In his practice, Dr. Crandall said he considers replacement hormones on an individual basis, and weighs the benefits versus the risks. “I do believe that some women have an increased risk of blood clots, that can cause heart attack or stroke, but this appears to be in women who are overweight,” he said.

The new study was designed to look at women who were younger and not as far past menopause as those in the much-cited WHI study of 2002. Known as the Kronos Early Estrogen Prevention Study (KEEPS), the privately funded research involved more than 700 women ages 42 to 58 who were no more than three years past menopause. They were randomly assigned to one of three groups: low-dose oral hormone replacement therapy with estrogen and progesterone, a skin patch of estrogen and oral progesterone, or a placebo treatment with no treatment.

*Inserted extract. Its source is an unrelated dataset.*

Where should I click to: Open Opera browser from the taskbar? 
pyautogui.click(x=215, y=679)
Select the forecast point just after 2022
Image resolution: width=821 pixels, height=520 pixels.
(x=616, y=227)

Over the course of the study period, the researchers used ultrasound tests to evaluate markers for heart disease. They also looked at blood pressure, cholesterol, and blood sugar levels.

Researchers said their findings showed that replacement hormones neither help nor harm women’s hearts.

Hormone replacement therapy has been linked to increased breast cancer risk, but the new study looked only at the cardiac effects.

“I still believe that hormonal treatment should be used in the lowest dose for the shortest period of time, and I would not be inclined to recommend them for women who are not experiencing disruptive menopausal symptoms,” said Dr. Crandall.